= Try it =
Whenever a line below includes the string "screenshot", show it.

[Given records Boundary: Start]

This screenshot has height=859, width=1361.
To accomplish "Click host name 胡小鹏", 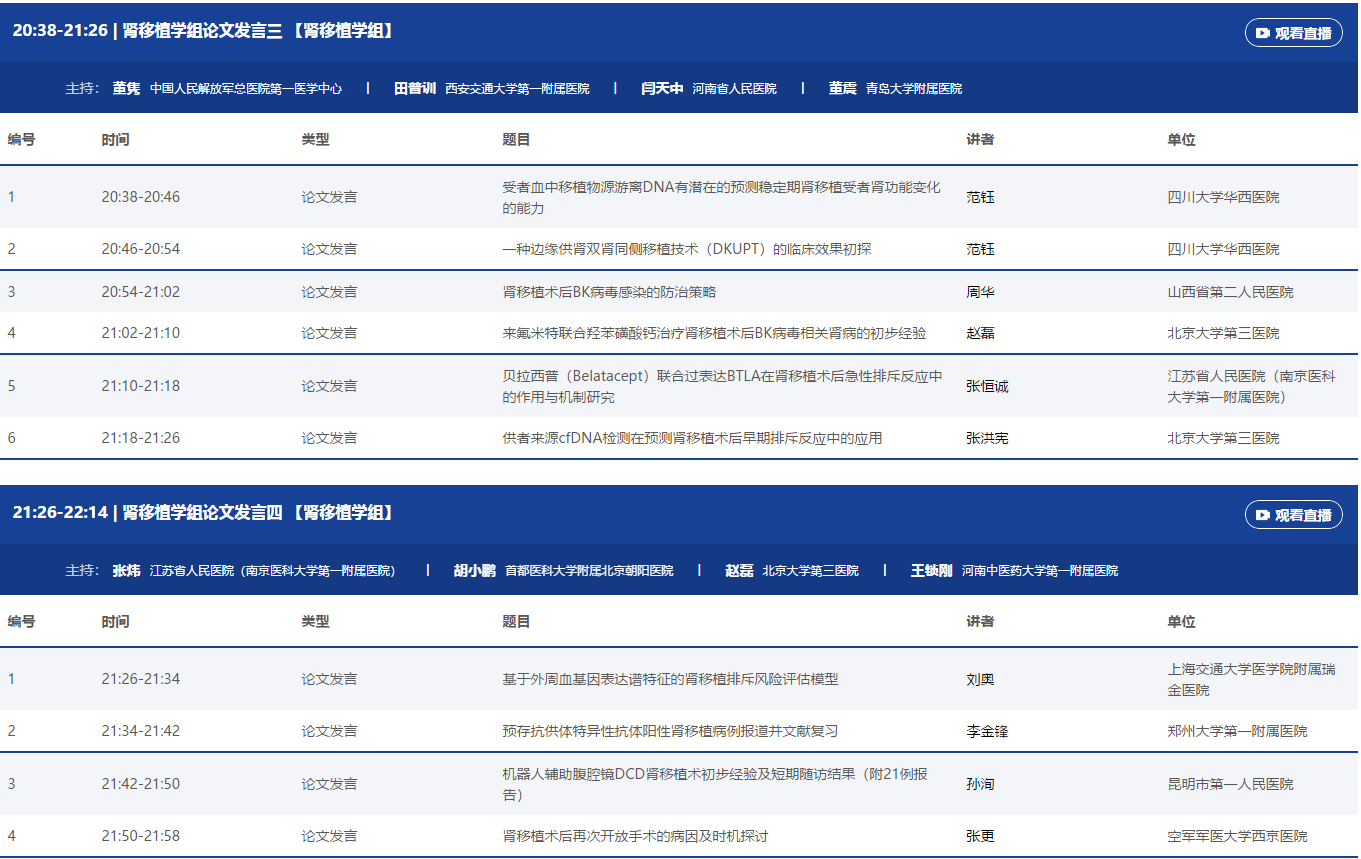I will (474, 570).
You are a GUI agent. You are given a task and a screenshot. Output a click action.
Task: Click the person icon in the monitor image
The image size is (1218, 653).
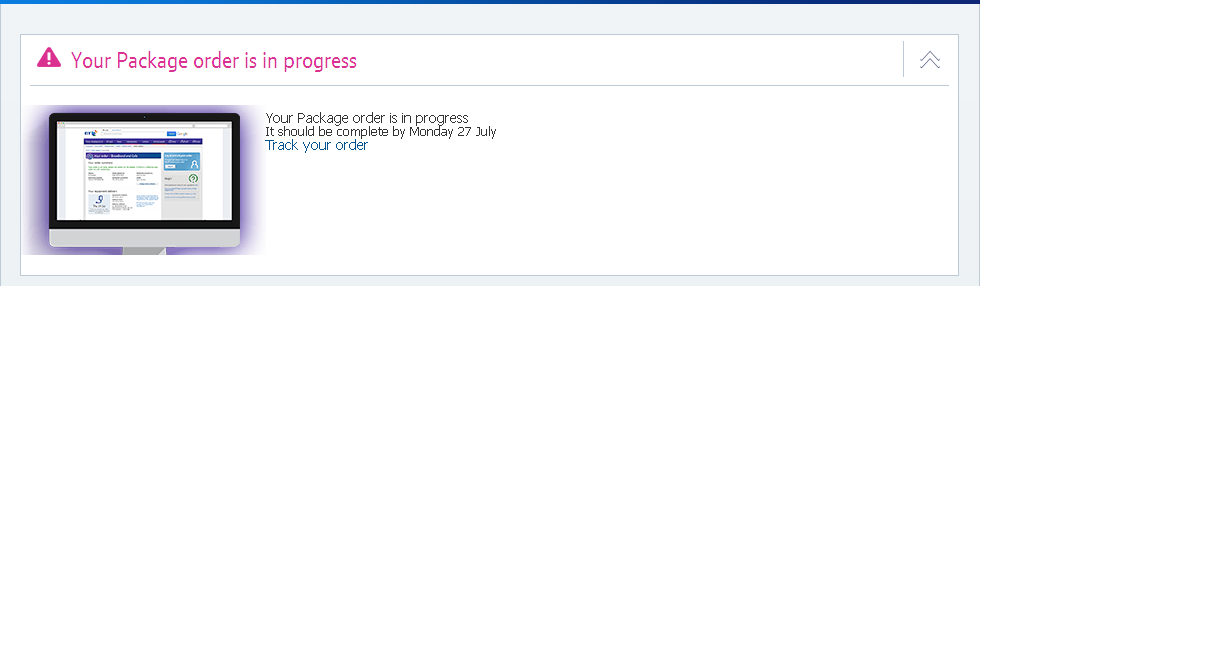[194, 163]
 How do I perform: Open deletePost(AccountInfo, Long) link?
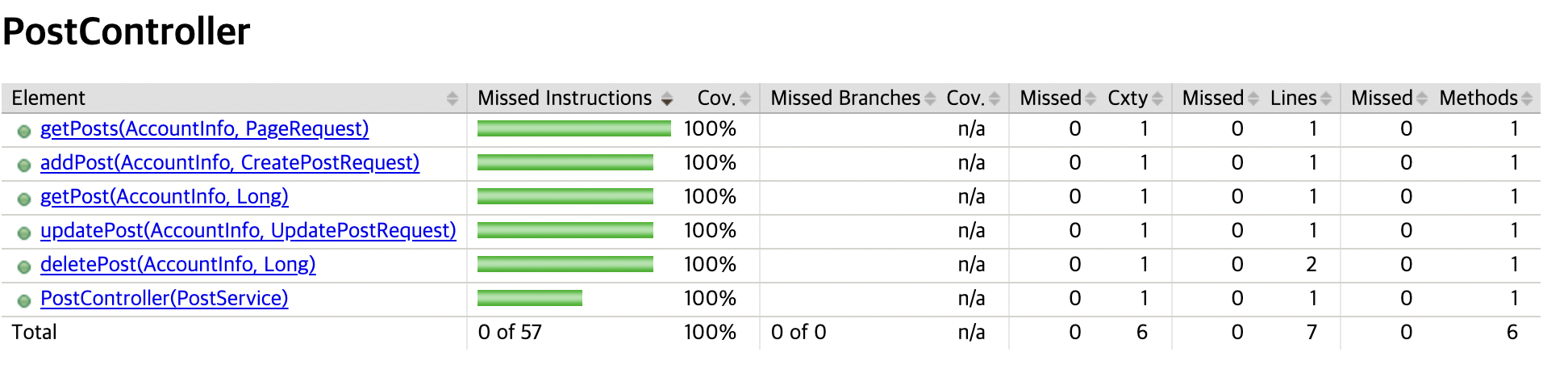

[Given records Boundary: End]

= Solution =
This screenshot has height=859, width=1361.
You are a GUI agent. You are given a task and a screenshot. Output a click action.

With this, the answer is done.